Suffrage International: Domestic Discussions on Gender and Suffrage in the Philippines
by Carter Craig
Progressive politics was a strong trend in the early 20th century in the United States, but it also coincided with a period of imperialism and expansion. As a part of this progressive wave, the members of the woman suffrage movement gained traction and began winning their long battle for votes for women. Alongside that progressive battle was another one: the anti-imperialism movement. The intersection of these two elements of the Progressive Era, Women’s Suffrage and Colonization, divided the suffragist movement and a complicated set of racialized and gendered language emerges to discuss the colonial experience. Kristin Hoganson, author of “‘As Badly Off as the Filipinos’: U.S. Women’s Suffragists and the Imperial Issue at the Turn of the Twentieth Century” notes some suffragists, Susan B. Anthony among them, would be supportive of Imperialism. Prominent suffragists, such as Elizabeth Cady Stanton and Susan B Anthony aligned themselves with the Imperialist movement, “regarding it as politically astute.” (14) Anthony in particular did not want to be associated with “treasonous anti-imperialists” and also wanted to be loyal to Republican politicians who were more supportive of suffrage for women but also supported expansion overseas. (14) Other suffragists would align with the anti-imperialists. Hoganson, introduces her audience to one such suffragist, Mary A. Livermore. This division was emphasized with the imperialist accomplishments of the Spanish-American War in 1898 and the subsequent colonial occupation of former Spanish possessions, such as the Philippines. Hoganson noted: “Imperialist endeavors gave rise to an anti-imperialist movement, that, during the Philippine-American War [a conflict which followed the Spanish-American War between American forces and Philippine guerillas], gained more political salience…” (9) As a part of this debate, certain ways of talking about the Filipinos emerged. According to the West, Filipino men were lazy and indulgent, and the Filipina women were saddled with unwomanly jobs as a result. Newspaper articles provide a record of this language.

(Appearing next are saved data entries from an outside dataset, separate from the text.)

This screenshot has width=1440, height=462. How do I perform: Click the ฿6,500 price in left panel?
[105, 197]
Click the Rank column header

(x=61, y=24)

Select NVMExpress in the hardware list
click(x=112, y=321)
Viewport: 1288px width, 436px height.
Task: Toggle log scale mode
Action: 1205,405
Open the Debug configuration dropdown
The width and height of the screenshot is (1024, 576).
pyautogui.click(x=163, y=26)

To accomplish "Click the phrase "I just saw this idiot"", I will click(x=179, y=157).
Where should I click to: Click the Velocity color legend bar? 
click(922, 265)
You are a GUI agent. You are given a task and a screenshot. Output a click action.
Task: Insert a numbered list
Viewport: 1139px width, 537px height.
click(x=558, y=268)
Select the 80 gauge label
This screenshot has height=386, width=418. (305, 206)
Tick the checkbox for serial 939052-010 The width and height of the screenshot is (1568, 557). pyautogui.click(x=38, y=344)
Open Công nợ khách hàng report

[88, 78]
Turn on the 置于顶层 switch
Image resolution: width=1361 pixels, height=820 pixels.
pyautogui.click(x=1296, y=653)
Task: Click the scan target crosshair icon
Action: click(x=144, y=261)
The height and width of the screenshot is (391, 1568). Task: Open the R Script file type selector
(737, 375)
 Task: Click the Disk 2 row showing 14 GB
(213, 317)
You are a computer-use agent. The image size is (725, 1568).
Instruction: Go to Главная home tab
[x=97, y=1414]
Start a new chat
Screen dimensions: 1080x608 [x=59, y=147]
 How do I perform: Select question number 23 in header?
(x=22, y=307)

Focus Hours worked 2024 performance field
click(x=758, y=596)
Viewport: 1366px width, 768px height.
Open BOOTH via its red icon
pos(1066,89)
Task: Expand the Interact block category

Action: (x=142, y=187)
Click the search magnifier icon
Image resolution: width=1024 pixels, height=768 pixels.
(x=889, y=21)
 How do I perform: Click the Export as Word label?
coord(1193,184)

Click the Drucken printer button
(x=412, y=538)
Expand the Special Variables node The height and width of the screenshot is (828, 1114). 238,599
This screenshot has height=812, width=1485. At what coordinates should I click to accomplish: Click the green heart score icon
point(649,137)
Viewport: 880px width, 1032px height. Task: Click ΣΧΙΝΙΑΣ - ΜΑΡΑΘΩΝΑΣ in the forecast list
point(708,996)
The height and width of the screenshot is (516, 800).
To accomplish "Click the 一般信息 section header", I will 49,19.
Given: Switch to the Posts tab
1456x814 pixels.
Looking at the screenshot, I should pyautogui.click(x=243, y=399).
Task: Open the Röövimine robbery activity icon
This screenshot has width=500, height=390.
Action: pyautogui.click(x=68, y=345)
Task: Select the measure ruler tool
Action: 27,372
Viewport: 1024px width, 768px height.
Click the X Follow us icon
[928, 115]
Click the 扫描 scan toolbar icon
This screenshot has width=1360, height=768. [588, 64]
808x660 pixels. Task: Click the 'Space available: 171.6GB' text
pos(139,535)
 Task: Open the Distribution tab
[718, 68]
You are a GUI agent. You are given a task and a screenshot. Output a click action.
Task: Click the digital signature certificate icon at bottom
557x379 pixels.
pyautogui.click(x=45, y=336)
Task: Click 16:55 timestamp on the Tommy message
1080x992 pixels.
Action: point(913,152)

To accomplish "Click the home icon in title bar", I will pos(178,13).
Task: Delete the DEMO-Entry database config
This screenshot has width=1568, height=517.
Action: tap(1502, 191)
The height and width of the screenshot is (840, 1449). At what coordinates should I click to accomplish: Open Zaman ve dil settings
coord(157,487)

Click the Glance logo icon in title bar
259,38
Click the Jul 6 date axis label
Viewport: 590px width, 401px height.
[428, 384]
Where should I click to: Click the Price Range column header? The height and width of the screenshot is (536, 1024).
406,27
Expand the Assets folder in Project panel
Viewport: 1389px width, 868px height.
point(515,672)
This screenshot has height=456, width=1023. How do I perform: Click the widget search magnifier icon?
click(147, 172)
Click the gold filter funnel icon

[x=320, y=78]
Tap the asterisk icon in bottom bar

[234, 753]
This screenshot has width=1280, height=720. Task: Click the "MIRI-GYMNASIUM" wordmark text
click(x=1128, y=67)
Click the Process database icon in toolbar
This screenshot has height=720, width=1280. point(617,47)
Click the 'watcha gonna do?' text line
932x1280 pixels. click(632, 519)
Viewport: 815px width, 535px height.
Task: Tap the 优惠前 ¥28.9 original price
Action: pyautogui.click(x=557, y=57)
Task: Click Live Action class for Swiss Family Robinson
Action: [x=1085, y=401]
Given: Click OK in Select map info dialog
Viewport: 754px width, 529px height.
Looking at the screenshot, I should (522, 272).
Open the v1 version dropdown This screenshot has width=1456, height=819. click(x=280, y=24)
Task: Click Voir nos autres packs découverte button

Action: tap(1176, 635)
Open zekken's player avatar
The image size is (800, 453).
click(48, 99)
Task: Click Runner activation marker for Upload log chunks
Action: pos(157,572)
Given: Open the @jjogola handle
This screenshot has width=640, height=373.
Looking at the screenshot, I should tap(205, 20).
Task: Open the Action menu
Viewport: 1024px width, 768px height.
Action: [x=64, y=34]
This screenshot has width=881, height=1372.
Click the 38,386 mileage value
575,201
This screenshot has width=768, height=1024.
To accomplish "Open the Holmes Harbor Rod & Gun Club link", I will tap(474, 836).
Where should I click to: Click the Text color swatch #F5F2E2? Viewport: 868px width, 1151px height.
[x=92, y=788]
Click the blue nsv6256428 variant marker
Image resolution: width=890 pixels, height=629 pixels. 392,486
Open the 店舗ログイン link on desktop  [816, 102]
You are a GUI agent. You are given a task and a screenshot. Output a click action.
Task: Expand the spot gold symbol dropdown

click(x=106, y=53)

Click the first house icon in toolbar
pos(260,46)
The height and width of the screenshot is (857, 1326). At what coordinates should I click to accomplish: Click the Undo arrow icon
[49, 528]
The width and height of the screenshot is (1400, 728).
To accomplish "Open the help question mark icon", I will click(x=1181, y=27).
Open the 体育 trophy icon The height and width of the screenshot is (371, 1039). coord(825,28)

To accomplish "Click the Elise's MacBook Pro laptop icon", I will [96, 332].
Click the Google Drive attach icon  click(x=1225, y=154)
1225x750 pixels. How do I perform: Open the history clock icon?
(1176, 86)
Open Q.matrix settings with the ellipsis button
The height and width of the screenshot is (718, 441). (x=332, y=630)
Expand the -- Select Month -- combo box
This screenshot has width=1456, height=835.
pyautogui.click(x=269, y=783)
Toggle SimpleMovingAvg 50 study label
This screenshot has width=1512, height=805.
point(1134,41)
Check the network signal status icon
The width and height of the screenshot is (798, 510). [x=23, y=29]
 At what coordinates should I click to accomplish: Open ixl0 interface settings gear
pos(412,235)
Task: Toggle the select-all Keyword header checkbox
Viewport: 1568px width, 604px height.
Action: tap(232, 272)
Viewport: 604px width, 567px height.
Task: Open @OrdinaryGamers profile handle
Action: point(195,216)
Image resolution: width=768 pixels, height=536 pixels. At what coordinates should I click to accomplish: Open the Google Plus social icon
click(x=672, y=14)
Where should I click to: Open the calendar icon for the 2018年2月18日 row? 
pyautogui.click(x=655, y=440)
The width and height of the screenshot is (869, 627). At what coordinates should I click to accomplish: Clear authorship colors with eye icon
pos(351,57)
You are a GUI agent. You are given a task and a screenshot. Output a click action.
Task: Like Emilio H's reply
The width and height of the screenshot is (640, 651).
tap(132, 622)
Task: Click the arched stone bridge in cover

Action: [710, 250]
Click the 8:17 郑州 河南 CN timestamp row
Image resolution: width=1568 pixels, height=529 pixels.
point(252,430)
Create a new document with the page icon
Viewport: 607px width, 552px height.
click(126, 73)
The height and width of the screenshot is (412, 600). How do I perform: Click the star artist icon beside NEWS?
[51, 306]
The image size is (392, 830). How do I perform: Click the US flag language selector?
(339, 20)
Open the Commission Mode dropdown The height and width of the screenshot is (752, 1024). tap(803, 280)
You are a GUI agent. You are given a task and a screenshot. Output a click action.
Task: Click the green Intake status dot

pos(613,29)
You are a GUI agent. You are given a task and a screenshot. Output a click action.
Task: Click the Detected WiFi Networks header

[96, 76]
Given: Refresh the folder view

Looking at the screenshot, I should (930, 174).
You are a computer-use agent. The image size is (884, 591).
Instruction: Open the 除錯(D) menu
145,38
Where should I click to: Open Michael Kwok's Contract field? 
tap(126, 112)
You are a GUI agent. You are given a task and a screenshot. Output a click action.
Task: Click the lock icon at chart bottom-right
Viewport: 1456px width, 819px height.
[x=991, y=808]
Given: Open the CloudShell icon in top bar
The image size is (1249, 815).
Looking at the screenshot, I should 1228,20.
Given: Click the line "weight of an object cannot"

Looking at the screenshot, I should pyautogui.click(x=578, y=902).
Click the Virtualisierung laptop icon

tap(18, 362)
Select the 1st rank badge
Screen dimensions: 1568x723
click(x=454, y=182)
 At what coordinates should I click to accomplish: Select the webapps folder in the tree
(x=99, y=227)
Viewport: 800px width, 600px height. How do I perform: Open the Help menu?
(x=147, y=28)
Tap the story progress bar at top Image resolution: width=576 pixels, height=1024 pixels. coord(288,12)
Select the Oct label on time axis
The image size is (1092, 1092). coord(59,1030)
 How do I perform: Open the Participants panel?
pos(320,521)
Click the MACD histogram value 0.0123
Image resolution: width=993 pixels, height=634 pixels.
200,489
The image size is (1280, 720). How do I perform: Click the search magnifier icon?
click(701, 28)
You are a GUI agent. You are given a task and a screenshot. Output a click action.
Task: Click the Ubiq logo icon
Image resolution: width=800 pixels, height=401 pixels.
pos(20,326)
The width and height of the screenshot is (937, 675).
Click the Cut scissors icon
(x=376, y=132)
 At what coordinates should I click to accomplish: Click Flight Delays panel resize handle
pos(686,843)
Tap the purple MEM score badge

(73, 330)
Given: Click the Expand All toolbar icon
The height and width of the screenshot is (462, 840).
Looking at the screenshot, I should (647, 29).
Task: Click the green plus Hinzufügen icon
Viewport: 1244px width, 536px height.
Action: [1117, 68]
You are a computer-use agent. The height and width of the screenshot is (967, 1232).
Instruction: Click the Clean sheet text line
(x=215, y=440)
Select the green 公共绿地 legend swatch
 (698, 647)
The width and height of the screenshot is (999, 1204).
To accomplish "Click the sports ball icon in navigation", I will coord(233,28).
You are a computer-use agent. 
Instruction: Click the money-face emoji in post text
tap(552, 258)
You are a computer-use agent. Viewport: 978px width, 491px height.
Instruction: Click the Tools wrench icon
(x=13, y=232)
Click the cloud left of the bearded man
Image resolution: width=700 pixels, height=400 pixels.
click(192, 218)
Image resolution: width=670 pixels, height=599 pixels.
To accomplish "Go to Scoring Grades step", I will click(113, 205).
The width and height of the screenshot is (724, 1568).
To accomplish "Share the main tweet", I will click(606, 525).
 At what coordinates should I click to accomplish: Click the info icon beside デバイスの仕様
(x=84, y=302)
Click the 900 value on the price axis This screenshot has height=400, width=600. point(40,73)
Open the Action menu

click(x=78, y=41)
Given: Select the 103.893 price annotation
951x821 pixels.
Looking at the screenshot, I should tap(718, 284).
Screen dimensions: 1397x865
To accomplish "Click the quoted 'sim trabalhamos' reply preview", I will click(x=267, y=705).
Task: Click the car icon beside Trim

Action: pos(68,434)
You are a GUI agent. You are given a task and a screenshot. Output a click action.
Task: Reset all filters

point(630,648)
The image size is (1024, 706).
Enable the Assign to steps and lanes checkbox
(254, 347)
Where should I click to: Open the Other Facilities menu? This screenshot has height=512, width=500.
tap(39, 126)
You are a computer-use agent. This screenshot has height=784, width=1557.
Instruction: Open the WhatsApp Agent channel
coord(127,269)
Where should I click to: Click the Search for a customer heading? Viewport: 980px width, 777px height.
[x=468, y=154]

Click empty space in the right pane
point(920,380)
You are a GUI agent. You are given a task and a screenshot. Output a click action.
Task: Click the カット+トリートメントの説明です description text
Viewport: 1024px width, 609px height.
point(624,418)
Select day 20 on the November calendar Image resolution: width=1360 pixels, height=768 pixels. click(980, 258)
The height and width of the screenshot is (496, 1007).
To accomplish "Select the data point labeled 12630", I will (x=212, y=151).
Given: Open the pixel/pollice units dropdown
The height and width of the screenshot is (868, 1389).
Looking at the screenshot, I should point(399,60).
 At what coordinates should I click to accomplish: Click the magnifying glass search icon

Wrapped up in the talking societal talking points for colonization expressed by newspapers was the idea that Filipino women needed protection from “barbarous” Filipino men. While setting up her book entitled Suffragists in an Imperial Age: US Expansion and the Women Question 1870-1929, Alison Snieder establishes the importance of “interrogating the gendered metaphors of colonial rule [as being] crucial to understanding how language and culture structured relationships between US soldiers and other representatives of US authority to individual men and women in Haiti, the Philippines, and Puerto Rico, and between US men and women at home.” (16)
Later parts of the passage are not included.